LinkedInBien entendu votre employeur/client potentiel va faire un peu de recherche sur vous. L’information que vous publiez sur votre profil LinkedIn associée à une petite recherche Google peut produire des résultats déplaisants.

Si vous avez quelques cadavres dans le placard (des erreurs de jeunesse dirons-nous), ne rendez-pas leur découverte facile à votre futur employeur. Sur votre profil, ne publiez que l’information pertinente à vos objectifs de carrière. Vous pouvez remonter jusqu’à l’université, pas forcément besoin d’aller jusqu’à votre lycée.

Une fois votre profil complété, testez différentes combinaisons de mots-clés en recherche sur les information que vous avez choisi de publier. Qu’est-ce qui remonte? Quelque chose d’incriminant? Si quelque chose qui ne vous plait pas apparait, éditez votre profil jusqu’à ce que cette partie disparaisse ou soit noyée dans les informations positives.
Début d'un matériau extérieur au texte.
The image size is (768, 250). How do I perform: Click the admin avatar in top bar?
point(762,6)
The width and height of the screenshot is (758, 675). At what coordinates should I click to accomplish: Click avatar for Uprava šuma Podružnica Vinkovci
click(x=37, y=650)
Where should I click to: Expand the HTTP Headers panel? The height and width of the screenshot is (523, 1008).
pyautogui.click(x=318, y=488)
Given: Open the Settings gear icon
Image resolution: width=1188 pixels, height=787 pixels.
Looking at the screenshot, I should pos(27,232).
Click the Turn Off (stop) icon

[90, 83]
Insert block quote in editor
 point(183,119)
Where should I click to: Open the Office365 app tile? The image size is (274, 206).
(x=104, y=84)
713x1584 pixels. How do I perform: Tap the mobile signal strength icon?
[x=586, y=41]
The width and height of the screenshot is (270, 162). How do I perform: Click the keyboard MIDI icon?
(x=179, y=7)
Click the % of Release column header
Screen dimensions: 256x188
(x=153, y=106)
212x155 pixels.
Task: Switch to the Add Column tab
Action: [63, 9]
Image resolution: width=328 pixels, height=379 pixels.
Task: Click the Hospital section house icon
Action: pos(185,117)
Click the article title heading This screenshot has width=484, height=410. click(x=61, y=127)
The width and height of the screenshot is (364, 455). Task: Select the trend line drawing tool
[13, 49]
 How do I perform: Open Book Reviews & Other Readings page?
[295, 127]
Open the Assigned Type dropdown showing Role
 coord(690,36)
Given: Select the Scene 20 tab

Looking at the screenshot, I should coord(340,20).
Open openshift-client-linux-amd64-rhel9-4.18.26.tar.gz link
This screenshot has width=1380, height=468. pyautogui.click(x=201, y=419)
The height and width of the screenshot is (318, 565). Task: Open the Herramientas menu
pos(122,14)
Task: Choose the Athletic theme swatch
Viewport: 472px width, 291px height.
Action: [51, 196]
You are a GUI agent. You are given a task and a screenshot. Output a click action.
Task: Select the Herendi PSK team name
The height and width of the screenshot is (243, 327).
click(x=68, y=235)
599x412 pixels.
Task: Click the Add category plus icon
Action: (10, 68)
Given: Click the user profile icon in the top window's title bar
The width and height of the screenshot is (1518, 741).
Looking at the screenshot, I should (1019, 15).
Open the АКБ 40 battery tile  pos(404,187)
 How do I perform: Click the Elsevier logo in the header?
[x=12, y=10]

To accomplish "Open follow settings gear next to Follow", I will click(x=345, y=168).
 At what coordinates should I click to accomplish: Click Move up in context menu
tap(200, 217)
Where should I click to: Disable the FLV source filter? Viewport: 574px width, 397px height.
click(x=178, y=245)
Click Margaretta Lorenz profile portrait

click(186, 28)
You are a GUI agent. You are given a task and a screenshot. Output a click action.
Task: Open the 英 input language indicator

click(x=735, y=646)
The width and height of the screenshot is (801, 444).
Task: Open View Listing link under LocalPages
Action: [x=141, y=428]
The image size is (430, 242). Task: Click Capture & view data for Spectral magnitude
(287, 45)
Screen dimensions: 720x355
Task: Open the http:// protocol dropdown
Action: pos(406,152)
5. Faire des fautes d’orthographe

Les fautes d’orthographe et de grammaire sur votre profil LinkedIn sont très mal vues. Cela donne l’impression que vous n’en avez rien à faire, ou que vous êtes stupide – aucune de ces deux choses n’est une qualité flatteuse qui dit « embauche-moi! » C’est facile de faire des fautes lorsque l’on écrit (je parle d’expérience), embauchez un rédacteur pour relire votre profil. Cela fera une grande différence et ne coutera probablement pas plus de 40 euros.

Écoutez bien ces conseils. Ne laissez pas l’un de vos plus important outil de communication devenir un risque professionnel. Il n’est pas toujours facile de réparer les dégâts faits sur la crédibilité.